The trust said it apologised unreservedly to the patient's family.
The daughter of the 61-year-old Marion Di Maio, Rebecca Funston, said they "do not want to see this happen to any other family".
She told BBC News NI that the family had been "robbed too early of our mum".
The ombudsman, Marie Anderson, described it as a sad case.
She said the patient's limited chances of survival from her illness, liver disease, were dependent on her receiving timely and appropriate care.
The NHSCT said the patient's treatment had fallen short of the accepted standard and it will learn from the mistakes.
The woman's husband wished to remain anonymous but said he wanted his wife's story to be told so lessons can be learned.
An investigation found "multiple failings".
- A lengthy delay in carrying out critical tests and prescribing antibiotics;
- Inadequate nutrition and hydration during her time in hospital.
An examination of hospital records disclosed that the woman was not referred for review by a dietician until 10 days after she was admitted.
'Everything that could go wrong, did go wrong'
Speaking to BBC News NI, Rebecca Funston, daughter of the 61-year-old patient, explained how things deteriorated for her mother in hospital.
"Everything that could have gone wrong did go wrong, and we fought each step of the way to mitigate it any further but at that point it was really too late," she said.
"Quite often we would go to the hospital, as would relatives, and they would see food lying on her tray not being touched.
"There would be no effort to ensure that mum was actually able to physically swallow the food or physically able to sit up and eat it."
She added: "The trays were quite often just left, and it wasn't unique to mum."
"There were other patients around the ward where trays of food were just left sitting. To the point where my sister would come in in the morning and make sure she at least got a breakfast."
Mrs Funston said while the anger at what happened to her mother had "dissipated" somewhat, the pain of what happened was still raw four years on.
"It's very hard to put that aside and focus on the mum you remember."
With regard to antibiotics, the woman's husband said he had complained to the health trust that a check to see whether his wife had a bacterial infection was not carried out quickly enough.
An independent advisor informed the ombudsman that despite the patient's ill health upon admittance to hospital, a vital procedure known as paracentesis, where fluid is taken from the stomach, was not performed until 12 days after the woman was admitted.
While that procedure was not successful, notes show that doctors felt another attempt should be made, but the procedure was not carried out.

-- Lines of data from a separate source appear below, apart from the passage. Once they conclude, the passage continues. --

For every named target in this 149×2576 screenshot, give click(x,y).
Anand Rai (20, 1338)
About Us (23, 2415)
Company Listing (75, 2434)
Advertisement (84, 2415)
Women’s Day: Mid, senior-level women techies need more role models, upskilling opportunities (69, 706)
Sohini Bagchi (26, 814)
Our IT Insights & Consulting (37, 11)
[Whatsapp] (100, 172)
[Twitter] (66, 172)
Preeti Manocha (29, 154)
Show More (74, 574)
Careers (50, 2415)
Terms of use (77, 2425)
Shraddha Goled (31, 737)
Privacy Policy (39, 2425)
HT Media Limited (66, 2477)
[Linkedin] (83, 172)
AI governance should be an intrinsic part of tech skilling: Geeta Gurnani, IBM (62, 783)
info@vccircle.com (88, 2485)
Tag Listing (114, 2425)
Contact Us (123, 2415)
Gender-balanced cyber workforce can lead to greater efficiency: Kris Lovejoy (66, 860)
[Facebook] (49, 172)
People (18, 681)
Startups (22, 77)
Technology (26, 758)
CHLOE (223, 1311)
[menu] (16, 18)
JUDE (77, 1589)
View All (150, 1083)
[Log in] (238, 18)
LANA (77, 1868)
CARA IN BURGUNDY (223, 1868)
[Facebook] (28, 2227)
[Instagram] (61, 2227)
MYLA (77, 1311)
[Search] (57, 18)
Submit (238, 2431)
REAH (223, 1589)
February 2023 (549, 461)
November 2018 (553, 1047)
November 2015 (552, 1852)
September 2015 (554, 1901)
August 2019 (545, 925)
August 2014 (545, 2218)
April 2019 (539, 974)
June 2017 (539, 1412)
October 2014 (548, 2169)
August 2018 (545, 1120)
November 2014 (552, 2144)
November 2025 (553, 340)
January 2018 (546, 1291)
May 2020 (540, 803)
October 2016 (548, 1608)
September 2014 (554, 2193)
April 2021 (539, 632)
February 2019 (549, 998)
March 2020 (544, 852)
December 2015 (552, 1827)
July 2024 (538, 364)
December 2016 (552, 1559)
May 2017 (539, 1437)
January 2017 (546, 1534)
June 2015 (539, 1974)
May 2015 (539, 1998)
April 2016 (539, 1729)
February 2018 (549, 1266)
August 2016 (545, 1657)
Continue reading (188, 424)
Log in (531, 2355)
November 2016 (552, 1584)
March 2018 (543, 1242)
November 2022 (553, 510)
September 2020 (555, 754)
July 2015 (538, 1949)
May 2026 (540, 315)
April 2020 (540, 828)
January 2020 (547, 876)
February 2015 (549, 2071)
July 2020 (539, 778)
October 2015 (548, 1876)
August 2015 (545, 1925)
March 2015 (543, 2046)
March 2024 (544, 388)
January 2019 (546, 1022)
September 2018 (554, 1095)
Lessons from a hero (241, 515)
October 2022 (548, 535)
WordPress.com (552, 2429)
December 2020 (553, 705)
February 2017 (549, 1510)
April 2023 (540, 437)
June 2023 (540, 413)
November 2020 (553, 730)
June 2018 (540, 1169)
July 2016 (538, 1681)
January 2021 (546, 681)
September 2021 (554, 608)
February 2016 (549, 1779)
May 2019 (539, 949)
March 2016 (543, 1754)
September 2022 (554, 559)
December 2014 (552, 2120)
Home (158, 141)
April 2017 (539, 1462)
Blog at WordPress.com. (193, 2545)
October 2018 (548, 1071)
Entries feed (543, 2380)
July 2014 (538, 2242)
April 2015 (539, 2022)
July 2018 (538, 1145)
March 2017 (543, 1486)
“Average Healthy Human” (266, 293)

The investigation also found that the patient was not given an antibiotic until almost two weeks after admission.
This was despite three potential sources of infection having been identified earlier and against a background of worsening liver failure.
Ms Anderson told BBC News NI that given the "serious failings", her office has advised NHSCT to provide a £10,000 payment to the family in recognition of the upset, frustration and distress caused.
The Ombudsman suggested an apology be offered by the trust's chief executive and each of the clinicians involved in the patient's care.
In a statement, NHSCT said it had accepted the recommendations and issued a payment and an apology.